▸ TASK TO CARRY OUT
Find all lines below containing the string "document" and return them.

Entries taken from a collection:
-------------------------
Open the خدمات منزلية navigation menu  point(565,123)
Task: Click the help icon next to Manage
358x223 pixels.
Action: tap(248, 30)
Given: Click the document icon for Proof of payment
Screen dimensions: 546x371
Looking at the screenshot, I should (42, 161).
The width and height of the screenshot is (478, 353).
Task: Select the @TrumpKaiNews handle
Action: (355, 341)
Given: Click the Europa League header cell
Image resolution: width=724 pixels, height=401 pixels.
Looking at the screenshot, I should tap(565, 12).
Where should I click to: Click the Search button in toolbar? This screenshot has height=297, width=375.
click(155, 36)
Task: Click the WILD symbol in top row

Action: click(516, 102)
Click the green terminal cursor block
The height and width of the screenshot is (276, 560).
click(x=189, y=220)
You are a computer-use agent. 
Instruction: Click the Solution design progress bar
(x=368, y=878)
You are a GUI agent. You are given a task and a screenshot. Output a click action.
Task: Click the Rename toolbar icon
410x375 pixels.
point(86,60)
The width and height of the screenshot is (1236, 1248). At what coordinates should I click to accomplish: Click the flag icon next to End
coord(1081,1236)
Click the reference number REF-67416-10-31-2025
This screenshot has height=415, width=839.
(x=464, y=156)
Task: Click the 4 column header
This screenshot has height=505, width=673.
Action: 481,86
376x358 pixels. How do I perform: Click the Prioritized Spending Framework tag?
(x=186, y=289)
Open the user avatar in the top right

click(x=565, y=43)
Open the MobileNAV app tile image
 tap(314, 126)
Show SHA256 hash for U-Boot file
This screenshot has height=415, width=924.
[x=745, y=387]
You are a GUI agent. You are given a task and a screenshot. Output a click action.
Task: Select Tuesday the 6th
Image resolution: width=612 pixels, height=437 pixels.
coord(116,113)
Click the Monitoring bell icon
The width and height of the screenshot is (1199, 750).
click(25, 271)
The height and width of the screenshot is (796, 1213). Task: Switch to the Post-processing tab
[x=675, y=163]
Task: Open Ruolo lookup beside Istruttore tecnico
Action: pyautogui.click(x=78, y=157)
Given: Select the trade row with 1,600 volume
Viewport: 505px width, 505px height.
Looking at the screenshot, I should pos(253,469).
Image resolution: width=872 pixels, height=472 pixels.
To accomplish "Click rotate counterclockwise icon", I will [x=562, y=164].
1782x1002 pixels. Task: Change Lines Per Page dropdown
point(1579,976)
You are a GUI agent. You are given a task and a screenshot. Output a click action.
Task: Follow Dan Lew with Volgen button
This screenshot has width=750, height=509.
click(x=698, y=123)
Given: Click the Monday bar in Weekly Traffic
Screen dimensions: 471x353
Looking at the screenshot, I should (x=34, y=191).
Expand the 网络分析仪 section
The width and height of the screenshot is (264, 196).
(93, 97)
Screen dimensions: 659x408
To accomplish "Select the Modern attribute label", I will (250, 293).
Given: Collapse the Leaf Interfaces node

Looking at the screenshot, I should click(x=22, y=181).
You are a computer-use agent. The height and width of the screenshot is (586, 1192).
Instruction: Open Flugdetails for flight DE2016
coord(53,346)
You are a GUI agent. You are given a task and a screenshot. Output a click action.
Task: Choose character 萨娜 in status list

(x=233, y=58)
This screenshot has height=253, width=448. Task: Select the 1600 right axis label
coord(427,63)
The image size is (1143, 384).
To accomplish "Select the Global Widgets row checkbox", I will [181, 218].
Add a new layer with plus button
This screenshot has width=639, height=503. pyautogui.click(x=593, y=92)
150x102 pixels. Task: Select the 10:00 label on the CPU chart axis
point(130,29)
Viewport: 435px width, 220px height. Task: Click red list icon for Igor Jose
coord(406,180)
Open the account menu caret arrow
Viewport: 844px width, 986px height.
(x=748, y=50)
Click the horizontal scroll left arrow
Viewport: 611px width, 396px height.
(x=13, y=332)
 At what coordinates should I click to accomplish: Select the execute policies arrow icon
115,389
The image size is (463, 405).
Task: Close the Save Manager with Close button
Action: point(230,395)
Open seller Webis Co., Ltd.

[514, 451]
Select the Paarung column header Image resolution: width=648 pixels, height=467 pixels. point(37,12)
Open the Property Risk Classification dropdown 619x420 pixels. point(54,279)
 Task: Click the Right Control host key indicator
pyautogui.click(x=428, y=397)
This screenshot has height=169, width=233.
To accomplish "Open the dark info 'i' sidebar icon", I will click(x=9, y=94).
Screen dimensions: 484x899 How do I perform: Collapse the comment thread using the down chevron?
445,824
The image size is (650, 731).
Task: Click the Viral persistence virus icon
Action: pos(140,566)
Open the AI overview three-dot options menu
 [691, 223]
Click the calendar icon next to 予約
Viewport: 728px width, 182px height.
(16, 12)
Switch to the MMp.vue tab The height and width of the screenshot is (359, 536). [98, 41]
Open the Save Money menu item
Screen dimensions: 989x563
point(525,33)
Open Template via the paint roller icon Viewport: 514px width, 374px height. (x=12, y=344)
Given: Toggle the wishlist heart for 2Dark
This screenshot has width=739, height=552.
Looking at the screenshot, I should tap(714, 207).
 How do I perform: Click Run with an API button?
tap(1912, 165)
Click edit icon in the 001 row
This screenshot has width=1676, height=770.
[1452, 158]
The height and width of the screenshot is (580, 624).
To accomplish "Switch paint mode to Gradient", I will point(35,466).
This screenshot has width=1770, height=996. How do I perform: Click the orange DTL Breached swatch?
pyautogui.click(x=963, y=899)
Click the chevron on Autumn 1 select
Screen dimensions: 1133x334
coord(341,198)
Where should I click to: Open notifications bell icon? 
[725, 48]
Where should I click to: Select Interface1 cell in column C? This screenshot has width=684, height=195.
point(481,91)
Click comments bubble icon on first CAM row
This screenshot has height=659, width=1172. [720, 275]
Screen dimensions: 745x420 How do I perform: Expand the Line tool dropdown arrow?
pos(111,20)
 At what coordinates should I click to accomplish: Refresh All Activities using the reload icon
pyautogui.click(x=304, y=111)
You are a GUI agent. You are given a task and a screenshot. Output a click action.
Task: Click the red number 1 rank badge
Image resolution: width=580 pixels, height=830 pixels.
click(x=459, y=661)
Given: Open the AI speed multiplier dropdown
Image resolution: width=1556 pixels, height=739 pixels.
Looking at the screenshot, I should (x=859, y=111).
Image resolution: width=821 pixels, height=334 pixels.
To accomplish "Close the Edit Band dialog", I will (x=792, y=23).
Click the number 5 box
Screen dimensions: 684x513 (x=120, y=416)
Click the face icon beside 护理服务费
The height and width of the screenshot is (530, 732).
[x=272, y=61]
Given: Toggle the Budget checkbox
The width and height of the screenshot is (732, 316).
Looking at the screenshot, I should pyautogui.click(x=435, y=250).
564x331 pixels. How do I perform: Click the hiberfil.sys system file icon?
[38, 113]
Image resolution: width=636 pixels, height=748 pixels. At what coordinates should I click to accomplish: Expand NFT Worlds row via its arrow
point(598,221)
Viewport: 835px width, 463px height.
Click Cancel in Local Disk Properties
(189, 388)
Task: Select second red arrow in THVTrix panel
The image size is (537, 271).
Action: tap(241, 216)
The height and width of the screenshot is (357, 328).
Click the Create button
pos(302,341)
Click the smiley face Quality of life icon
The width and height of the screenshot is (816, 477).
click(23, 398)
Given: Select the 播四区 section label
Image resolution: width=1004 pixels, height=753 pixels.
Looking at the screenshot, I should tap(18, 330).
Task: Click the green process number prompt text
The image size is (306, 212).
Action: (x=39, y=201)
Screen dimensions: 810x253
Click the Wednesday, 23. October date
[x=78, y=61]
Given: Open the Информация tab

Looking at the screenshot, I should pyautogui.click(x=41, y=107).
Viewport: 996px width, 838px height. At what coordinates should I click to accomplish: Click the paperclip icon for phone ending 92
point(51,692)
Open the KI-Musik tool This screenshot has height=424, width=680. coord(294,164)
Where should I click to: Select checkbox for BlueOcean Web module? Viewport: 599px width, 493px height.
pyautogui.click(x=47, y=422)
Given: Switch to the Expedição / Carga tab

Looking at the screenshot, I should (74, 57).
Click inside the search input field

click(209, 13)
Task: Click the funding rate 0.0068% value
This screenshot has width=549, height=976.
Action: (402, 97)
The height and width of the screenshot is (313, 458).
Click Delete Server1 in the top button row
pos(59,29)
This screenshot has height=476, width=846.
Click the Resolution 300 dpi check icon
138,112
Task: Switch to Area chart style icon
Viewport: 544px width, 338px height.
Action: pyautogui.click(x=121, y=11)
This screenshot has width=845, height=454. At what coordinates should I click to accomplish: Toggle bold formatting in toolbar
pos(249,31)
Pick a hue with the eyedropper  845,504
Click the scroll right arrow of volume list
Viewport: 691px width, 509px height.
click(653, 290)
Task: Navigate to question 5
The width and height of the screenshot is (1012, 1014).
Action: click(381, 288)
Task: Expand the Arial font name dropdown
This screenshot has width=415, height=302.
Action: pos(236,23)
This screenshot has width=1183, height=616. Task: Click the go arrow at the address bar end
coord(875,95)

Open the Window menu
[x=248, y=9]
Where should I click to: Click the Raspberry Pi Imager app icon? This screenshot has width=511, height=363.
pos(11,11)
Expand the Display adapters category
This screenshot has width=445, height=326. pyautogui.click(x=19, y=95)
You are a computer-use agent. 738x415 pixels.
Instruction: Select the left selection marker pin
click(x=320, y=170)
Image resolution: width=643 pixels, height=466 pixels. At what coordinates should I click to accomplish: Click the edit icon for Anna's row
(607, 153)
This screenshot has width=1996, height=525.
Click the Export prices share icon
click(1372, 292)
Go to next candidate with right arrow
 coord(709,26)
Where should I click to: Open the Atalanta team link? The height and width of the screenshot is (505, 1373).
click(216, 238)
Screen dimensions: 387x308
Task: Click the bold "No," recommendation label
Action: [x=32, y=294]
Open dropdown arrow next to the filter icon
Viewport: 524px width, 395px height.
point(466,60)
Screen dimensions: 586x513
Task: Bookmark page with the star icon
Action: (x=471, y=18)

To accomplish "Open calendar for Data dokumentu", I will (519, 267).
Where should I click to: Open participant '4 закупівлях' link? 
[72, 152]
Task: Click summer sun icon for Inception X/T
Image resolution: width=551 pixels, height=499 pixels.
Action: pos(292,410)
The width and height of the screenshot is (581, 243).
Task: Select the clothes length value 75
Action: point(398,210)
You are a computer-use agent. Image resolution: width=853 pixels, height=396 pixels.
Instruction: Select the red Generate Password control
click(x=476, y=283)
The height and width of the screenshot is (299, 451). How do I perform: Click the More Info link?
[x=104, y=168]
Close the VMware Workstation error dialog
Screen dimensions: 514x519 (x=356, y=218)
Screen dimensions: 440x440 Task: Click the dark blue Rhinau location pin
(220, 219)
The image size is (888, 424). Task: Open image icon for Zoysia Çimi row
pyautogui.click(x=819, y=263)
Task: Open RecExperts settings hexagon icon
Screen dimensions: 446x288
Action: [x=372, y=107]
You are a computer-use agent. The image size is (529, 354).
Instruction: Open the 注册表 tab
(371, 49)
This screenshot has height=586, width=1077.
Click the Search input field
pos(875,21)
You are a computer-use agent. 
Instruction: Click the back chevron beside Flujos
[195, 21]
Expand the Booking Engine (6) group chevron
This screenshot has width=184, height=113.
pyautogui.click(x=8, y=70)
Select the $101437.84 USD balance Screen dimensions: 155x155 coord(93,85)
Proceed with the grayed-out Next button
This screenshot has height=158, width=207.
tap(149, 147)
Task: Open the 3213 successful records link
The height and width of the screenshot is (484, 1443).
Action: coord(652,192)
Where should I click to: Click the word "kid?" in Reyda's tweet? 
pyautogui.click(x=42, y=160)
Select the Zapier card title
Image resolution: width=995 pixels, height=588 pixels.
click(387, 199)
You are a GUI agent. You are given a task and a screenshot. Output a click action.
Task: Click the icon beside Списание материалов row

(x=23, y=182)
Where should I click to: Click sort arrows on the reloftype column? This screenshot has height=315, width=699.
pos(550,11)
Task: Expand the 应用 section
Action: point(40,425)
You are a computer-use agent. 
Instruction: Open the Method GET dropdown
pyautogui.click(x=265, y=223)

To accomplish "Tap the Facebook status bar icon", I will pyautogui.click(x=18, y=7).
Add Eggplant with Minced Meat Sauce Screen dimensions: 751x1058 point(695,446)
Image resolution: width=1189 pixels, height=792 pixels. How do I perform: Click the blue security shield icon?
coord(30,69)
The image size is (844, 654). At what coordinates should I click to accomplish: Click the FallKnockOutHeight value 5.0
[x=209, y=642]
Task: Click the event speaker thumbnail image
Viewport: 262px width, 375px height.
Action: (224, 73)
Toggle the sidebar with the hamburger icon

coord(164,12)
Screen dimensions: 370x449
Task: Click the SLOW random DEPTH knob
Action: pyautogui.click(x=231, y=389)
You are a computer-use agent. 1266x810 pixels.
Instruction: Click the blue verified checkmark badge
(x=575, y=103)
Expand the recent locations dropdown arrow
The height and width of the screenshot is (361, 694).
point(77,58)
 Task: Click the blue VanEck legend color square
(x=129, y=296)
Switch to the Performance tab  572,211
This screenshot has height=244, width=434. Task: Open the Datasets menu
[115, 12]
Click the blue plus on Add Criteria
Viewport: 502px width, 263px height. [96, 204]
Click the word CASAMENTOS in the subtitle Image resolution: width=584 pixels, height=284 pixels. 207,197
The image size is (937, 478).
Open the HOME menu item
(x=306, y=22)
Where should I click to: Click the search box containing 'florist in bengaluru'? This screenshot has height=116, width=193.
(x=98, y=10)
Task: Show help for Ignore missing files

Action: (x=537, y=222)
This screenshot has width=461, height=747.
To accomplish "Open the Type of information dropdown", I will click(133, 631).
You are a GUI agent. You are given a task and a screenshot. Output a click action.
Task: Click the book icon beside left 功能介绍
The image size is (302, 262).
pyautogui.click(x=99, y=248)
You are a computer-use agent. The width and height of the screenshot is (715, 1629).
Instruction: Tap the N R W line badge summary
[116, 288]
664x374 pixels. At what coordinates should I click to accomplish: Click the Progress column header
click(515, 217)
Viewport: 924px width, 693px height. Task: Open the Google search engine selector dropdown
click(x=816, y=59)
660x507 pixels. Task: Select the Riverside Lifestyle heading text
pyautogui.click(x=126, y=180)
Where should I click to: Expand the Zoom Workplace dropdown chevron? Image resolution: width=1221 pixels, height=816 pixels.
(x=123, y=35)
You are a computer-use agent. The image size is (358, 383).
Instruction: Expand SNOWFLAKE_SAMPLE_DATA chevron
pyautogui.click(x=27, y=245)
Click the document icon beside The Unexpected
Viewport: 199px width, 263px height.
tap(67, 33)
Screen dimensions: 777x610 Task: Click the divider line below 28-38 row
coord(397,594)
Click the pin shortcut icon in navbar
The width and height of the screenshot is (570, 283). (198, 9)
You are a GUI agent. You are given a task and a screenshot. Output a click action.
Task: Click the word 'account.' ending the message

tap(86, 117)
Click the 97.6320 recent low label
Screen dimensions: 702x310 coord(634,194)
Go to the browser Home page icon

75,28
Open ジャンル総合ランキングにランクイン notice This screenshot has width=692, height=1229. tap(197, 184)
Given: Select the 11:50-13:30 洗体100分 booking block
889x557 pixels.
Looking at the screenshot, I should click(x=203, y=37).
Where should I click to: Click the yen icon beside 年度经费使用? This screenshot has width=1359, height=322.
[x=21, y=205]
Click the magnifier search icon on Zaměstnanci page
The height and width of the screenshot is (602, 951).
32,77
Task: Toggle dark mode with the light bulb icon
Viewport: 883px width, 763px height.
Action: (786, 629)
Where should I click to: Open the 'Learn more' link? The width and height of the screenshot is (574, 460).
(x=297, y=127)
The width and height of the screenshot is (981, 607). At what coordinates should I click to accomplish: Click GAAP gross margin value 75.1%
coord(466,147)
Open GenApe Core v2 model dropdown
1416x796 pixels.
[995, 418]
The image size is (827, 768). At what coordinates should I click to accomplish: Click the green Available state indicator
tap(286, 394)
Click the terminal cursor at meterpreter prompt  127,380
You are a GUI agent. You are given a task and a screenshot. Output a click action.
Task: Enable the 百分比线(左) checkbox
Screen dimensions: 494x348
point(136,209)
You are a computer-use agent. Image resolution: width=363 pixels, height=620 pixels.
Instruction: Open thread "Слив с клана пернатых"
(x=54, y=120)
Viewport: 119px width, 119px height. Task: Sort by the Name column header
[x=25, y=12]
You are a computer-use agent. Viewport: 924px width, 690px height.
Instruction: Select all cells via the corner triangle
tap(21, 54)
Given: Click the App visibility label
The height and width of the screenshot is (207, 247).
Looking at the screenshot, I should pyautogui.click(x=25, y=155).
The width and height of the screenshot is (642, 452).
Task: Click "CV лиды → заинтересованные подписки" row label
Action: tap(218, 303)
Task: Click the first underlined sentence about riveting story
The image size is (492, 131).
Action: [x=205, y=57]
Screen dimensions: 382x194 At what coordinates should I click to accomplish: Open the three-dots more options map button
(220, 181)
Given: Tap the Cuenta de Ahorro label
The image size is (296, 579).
-------------------------
▸ RESULT OF THE EXERCISE
Given: Click the document icon for Proof of payment
Click the document icon beside The Unexpected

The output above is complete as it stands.